## Supplied passage
14:55:42 SESSION2>commit;

Commit complete.

/***************************
TEST CASE 2: WITH INDEX(Primary Key)
****************************/



14:55:48 SESSION2>create table r2(a number,b number,c number,d number);

Table created.
14:55:51 SESSION1>set transaction isolation level read committed;

Transaction set.



14:56:06 SESSION2>alter table r2 add constraint r2_pk primary key(a);

Table altered.

14:56:34 SESSION2>set transaction isolation level serializable;

Transaction set.


14:56:43 SESSION2>select * from r2;

no rows selected

14:56:47 SESSION1>select * from r2;

no rows selected

14:57:07 SESSION1>insert into r2 values(1,1,1,1);

1 row created.

14:57:12 SESSION2>select * from r2;

no rows selected

14:57:26 SESSION1>commit;

Commit complete.

14:57:29 SESSION1>

14:57:32 SESSION2>insert into r2 values(2,2,2,2);
insert into r2 values(2,2,2,2)
*
ERROR at line 1:
ORA-08177: can't serialize access for this transaction


14:57:38 SESSION2>






Benefits of using read only transactions

A reader, October 19, 2004 - 6:26 pm UTC

Hi Tom, which is the real benefit from
executing this
DBMS_TRANSACTION.READ_ONLY
When you start a session you know definetively only will be read only.
Thanks.

Tom Kyte
October 19, 2004 - 9:03 pm UTC

you freeze the database at that point of time for your session.

Every query you execute will return the answer that was in the database when you issued that statement -- regardless of what happens to the database tables.

## Given exercise 1
Summarize the Oracle transaction text in two sentences.
## Given exercise 2
In the Oracle transaction text, what error does session 2 get when it tries to insert the values (2,2,2,2) into r2?
## Given exercise 3
Carry the Oracle transaction text forward from its final sentence.
The items below come from a separate source and are not part of the Oracle transaction text.

## Record list
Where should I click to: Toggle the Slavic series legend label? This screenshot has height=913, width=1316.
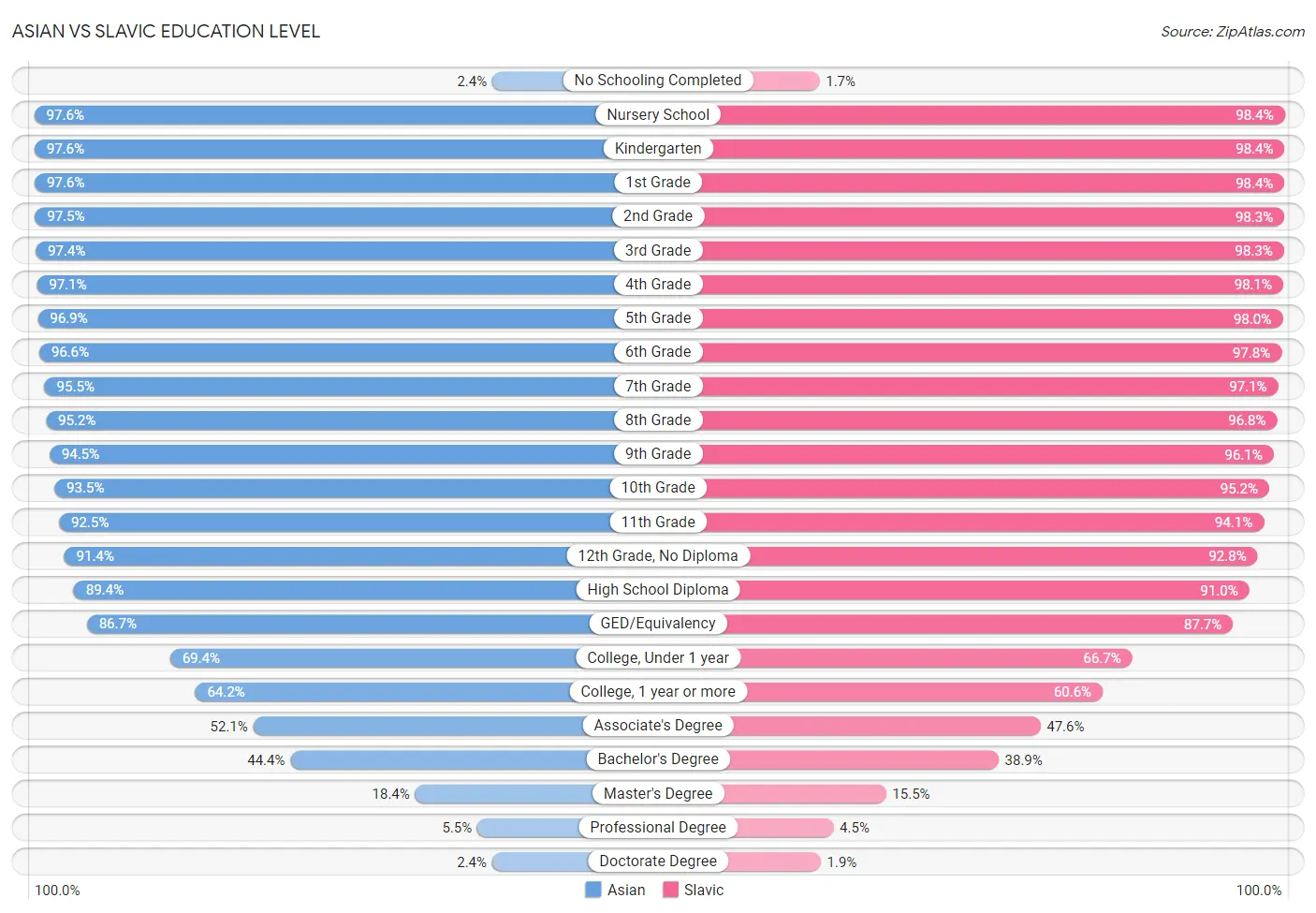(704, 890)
...
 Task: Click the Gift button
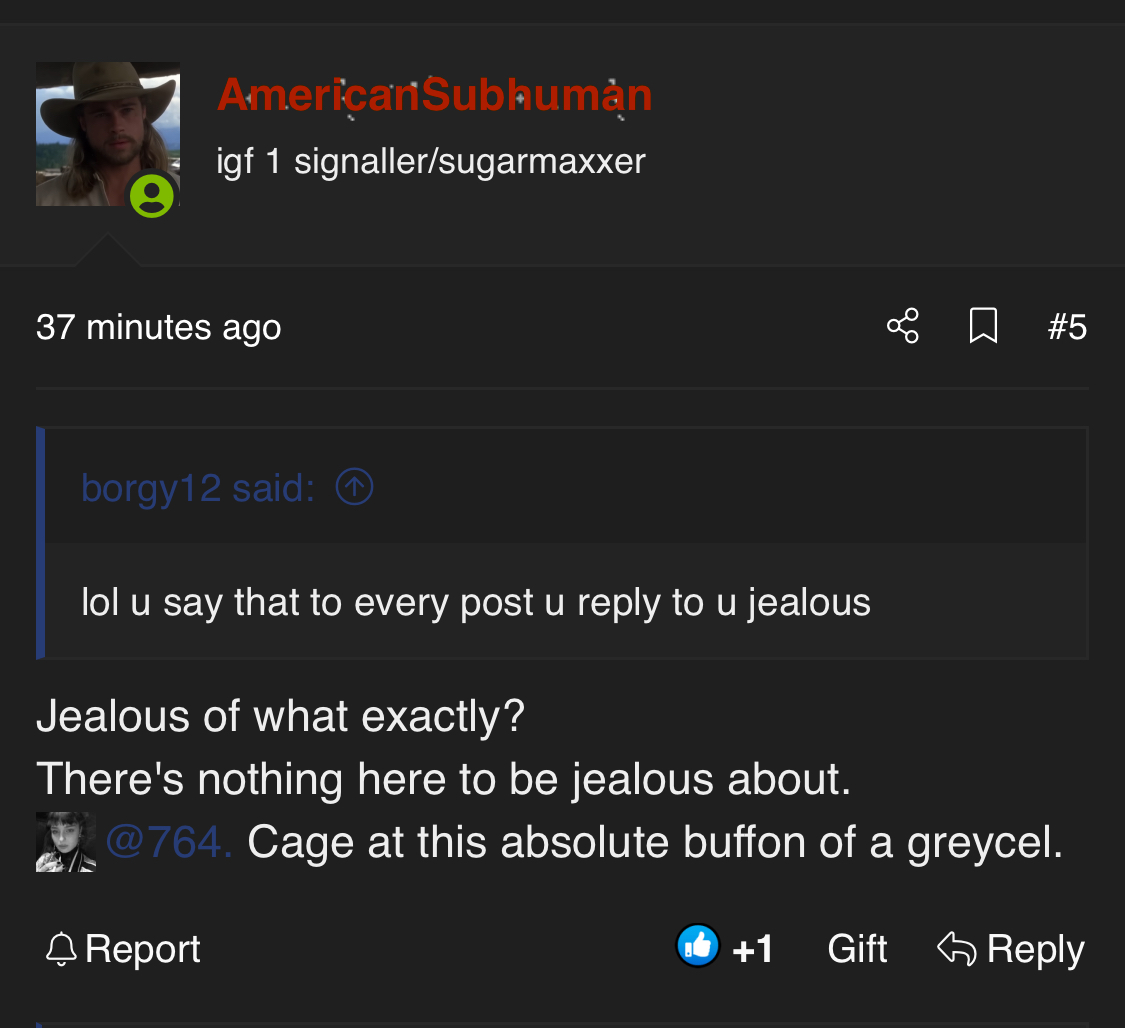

## Exercise output 1
In a test case with a primary key on table r2, session 1 inserted a row and committed it while session 2 was in a serializable transaction, and session 2's next insert then failed with ORA-08177, "can't serialize access for this transaction." A reader asked what the real benefit of executing DBMS_TRANSACTION.READ_ONLY is, and Tom Kyte answered that it freezes the database at that point in time for the session, so every query returns the answer that was in the database when the statement was issued, whatever happens to the tables afterward.

## Exercise output 2
ORA-08177: can't serialize access for this transaction.

## Exercise output 3
it is good for generating a report "as of" a point in time that consists of multiple queries. All queries return answers consistent with regards to each other.

great....

mark, October 19, 2004 - 9:43 pm UTC

does it use the undo tablespace?

Tom Kyte
October 20, 2004 - 7:00 am UTC

yes.

other benefict of read only transaction

A reader, October 20, 2004 - 10:20 am UTC

Thanks Tom, but there are other benefit?, for example avoid the use of some latches.

The question is would you suggest to set readonly the transaction when you know this is only read only, because it could improve the use of database resources, even a few?

If not, when you suggest to use it, or it is not a frequently useful feature.

Thanks.

Tom Kyte
October 20, 2004 - 11:41 am UTC

use it when you need all queries to return an answer "as of a single point of time"

that is what it is for.

A reader, October 20, 2004 - 12:10 pm UTC

Thanks Tom,
then this means will be a good idea to set it in all reports?


Tom Kyte
October 20, 2004 - 12:16 pm UTC

you tell me.

do you have a need for it to be so? if so, sure, if not, no. remember, the further the database deviates from where the database was the longer your queries will take to run (and the larger the odds of a 1555 over time).

like all things, understand it - use it when you need it, don't when you don't

A reader, October 20, 2004 - 12:32 pm UTC

Thanks Tom
This is what I was asking about
" ..database deviates from where the database was the LONGER your queries will take to run..."

usage of isolation level serializable

markus, October 20, 2004 - 1:23 pm UTC

hi tom,

afaik, any transaction (X) with isolation level serializable will raise an "ORA-08177: can't serialize access for this transaction" exception as soon as ANY other transaction (Y) does an insert/update/delete + commit on the data used by (X) because (X) would not work on actual but historical data any longer.

i am not sure if anyone will get this ever working in an high concurrency environment. the transaction will probably never be finished but aborted every time. i would use table locks instead of that. if i get the locks i can get sure my work will be done.

is there really any practical example for this transaction type (in an concurrency environment)???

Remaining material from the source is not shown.